(This Post is part of my 30 day Data Visualization Challenge – you can follow along using the ‘challenge’ tag!)
Yesterday’s visualization tried to handle this issue of data point density by reducing the actual size of the dots on the graph. The ggplot2 book (there’s a book!) recommends giving sampling a try. I’ve written a little about sampling and abstraction in the past – so let’s give it a try!
Now we’re cooking! I did have to bump the size of the points back up, as only 100 of those specks were not visually very helpful – but now we have a bit more of a visually intuitive sense of what we’re looking at, without guessing at the larger, imprecise ink blots.

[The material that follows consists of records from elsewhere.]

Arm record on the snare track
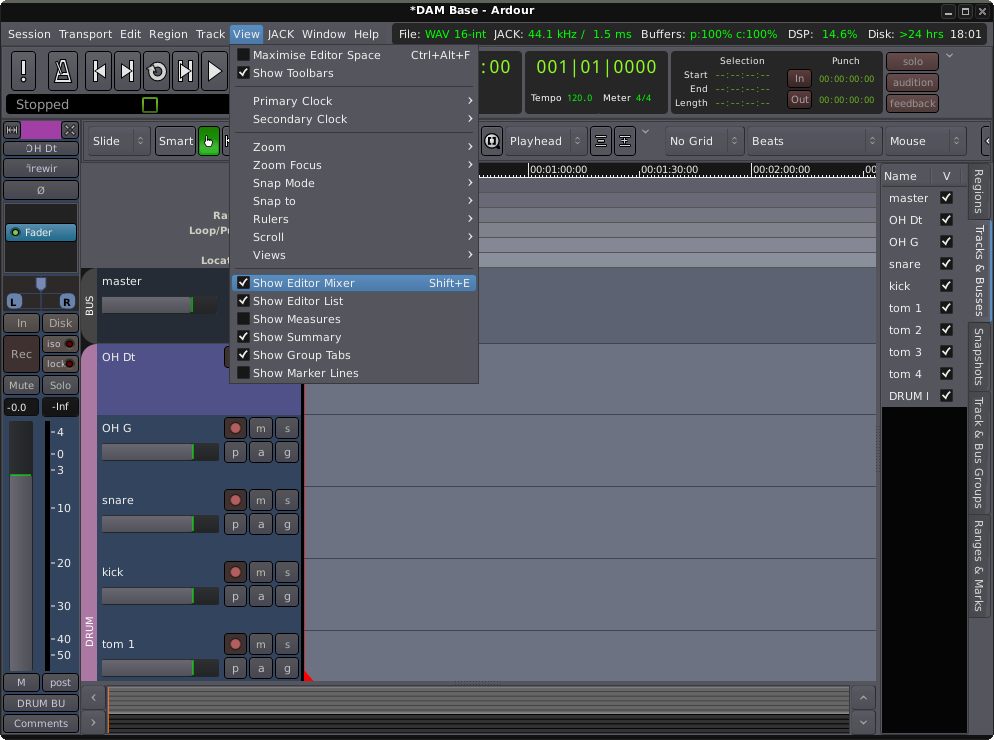The height and width of the screenshot is (740, 994). pyautogui.click(x=235, y=500)
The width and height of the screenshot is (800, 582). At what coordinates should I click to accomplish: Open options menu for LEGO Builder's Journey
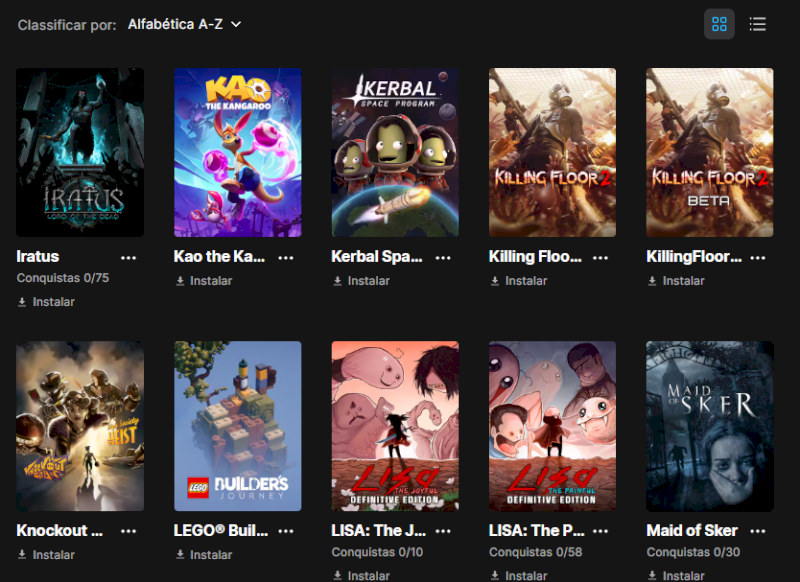286,531
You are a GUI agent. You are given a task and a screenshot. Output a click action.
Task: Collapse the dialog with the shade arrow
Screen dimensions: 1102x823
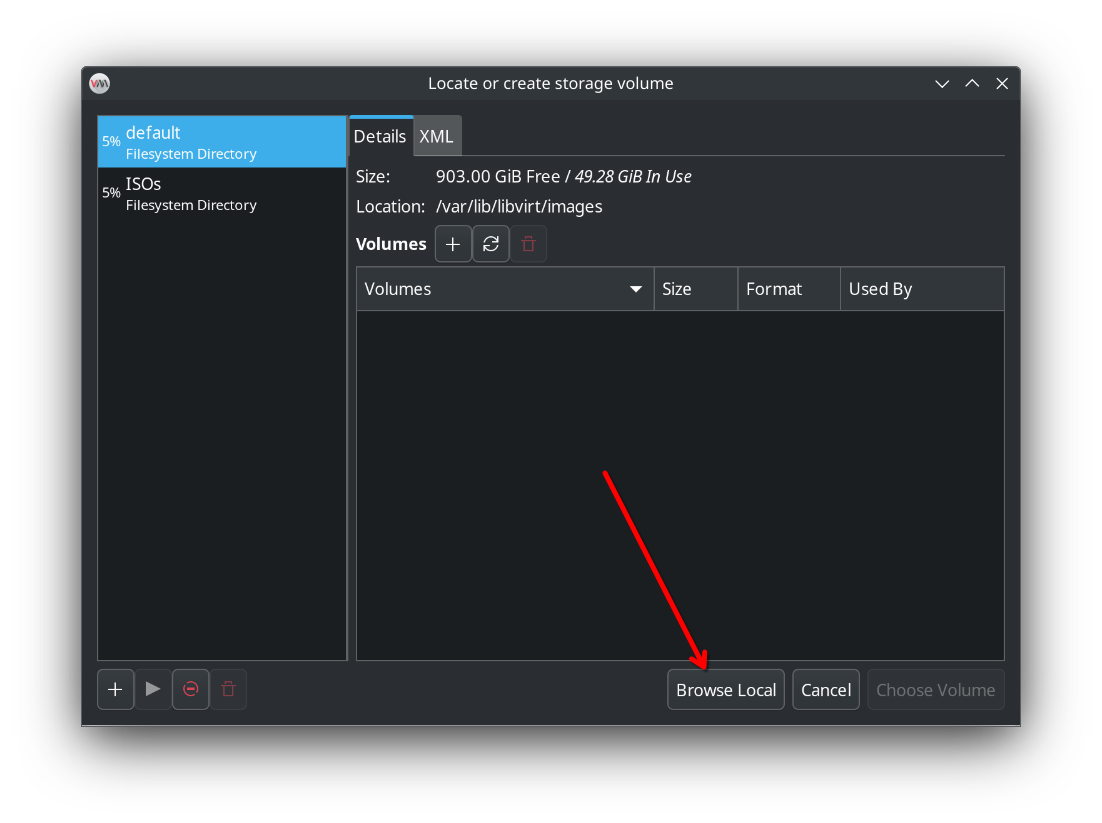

It’s interesting, to me as a lapsed philosopher, that sampling (as an abstraction) necessarily means that we’re giving up precision (in the form of data points), but we’re doing so to gain another type of precision, that is, quick and accurate visual meaning. I’m dropping the Pros list – I’ll try to cover positive thoughts in the body of each Post.
– What does it mean, though? We can see that there appears to be some sort of relationship between price and carat – how do the other factors come into play here? Are there other patterns at work?
– How can I make it prettier?
– It bothers me that “price” is vertical still. Dangit.
library(ggplot2) set.seed(1410) dsmall <- diamonds[sample(nrow(diamonds),100),] qplot(carat, price, data=dsmall, size=I(2))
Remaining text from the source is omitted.